Pod-Level CrashLoopBackOff: An Agent Triage Playbook

Logs, events, image, config, dependencies. The order an agent should check them, the costs of each, and the recoveries the agent can apply on its own.

The order to check

1. Pod logs (last 50 lines). Most CrashLoopBackOff causes are visible here.

2. Pod events (kubectl describe). Surfaces image-pull failures, mount failures, OOM kills.

3. Image: pulled successfully, ran successfully recently? An image-pull failure has a different fix from a runtime failure.

4. Config: env vars, ConfigMap mounts, Secret mounts. A missing or malformed config is the most common runtime cause.

5. Dependencies: can the pod reach its database, its other services? Network or DNS failures masquerade as CLBO.

Recoveries the agent can apply

Restart the deployment if the cause looks transient.

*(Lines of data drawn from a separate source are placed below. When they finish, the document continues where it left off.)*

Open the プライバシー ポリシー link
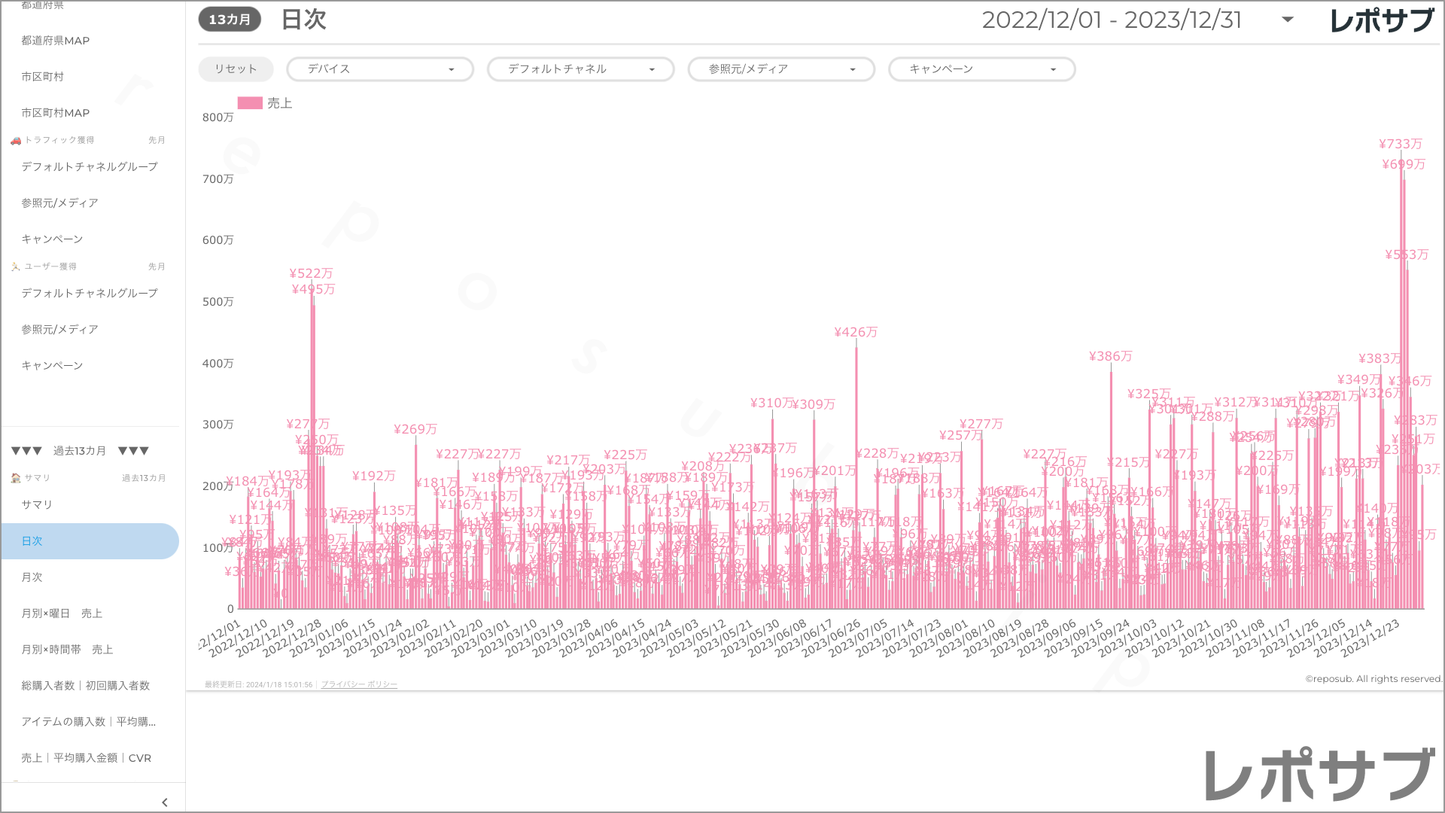 click(x=359, y=685)

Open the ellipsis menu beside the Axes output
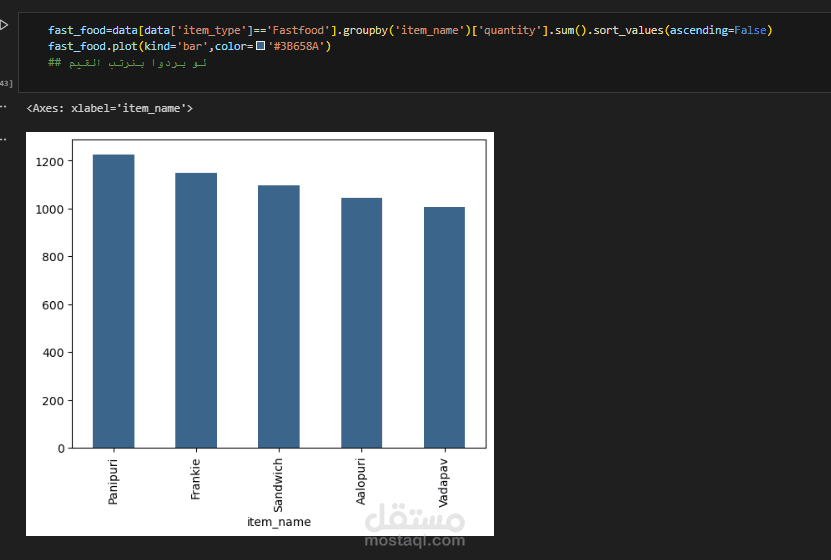[3, 107]
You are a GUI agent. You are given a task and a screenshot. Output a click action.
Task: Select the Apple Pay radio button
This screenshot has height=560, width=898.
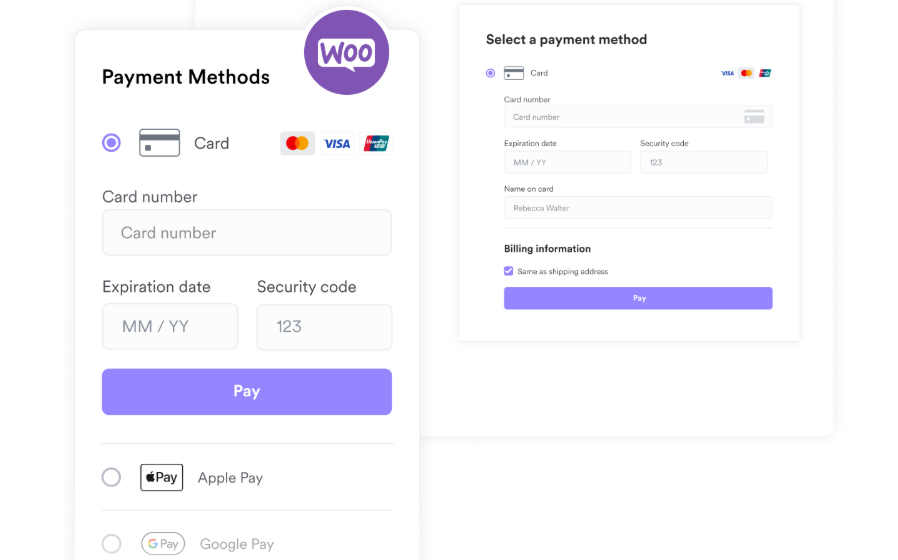(111, 477)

Logged and time-bounded; if the restart does not help, do not loop.

Roll back to the last known-good image if the cause is the recent image. Requires human approval if the rollback affects more than one service.

Pause the deployment if the cause is unclear and the impact is contained. Better to leave one pod stuck than cascade.

When to escalate

Cause is a config that the agent does not own. Surface the config field; escalate to the team that owns it.

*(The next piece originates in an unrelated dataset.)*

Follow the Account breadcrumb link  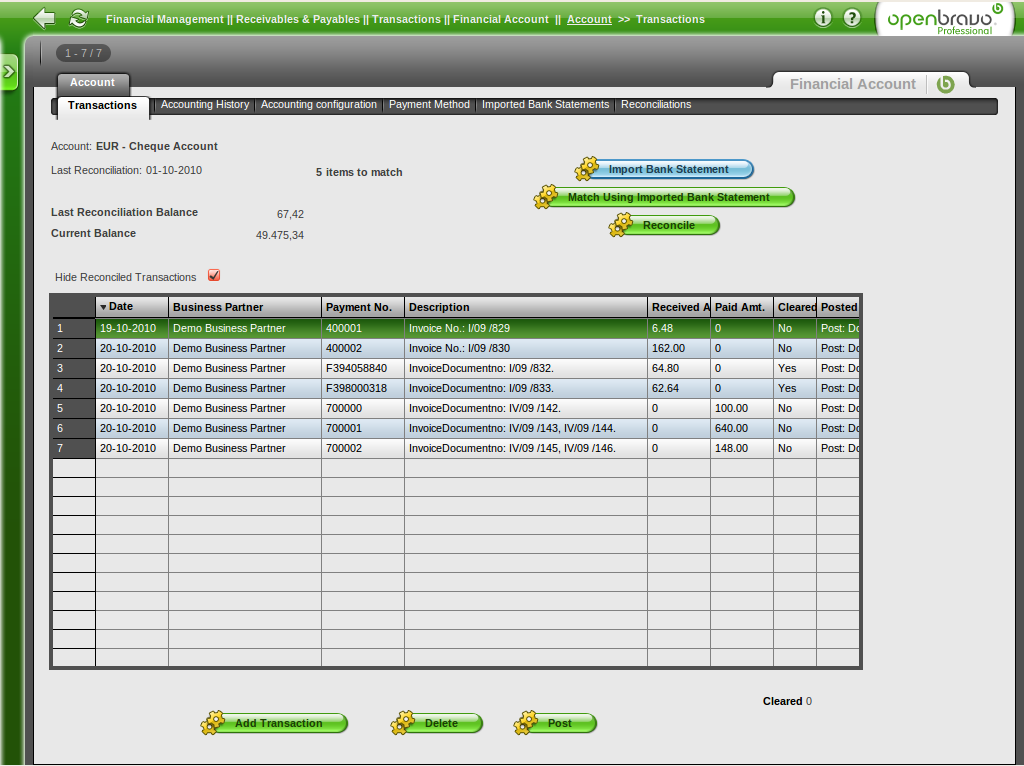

Cause involves multi-service coordination. The agent cannot orchestrate cross-team rollbacks; escalate to the on-call.

Cause is unclear after the five steps. The agent has done its job; the human picks up.

Output structure

Cause class (image, config, dependency, code). Specific evidence. Recommended action.

Confidence per cause class. Multi-class confidence reflects ambiguity that the agent cannot resolve.

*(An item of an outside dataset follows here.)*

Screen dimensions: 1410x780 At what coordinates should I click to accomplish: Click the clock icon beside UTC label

Time spent. CrashLoopBackOff investigations should complete in under 30 seconds; longer is an inefficient agent.

Eval cases for this agent

Image-pull failure case: agent should identify the image as the cause within 3 steps.

Missing-secret case: agent should identify the missing mount within 3 steps.

Multi-cause case: image is pullable but a missing config makes it crash. Agent should identify config, not image.

Recovery case: a transient dependency failure that resolves on its own. Agent should observe and not act prematurely.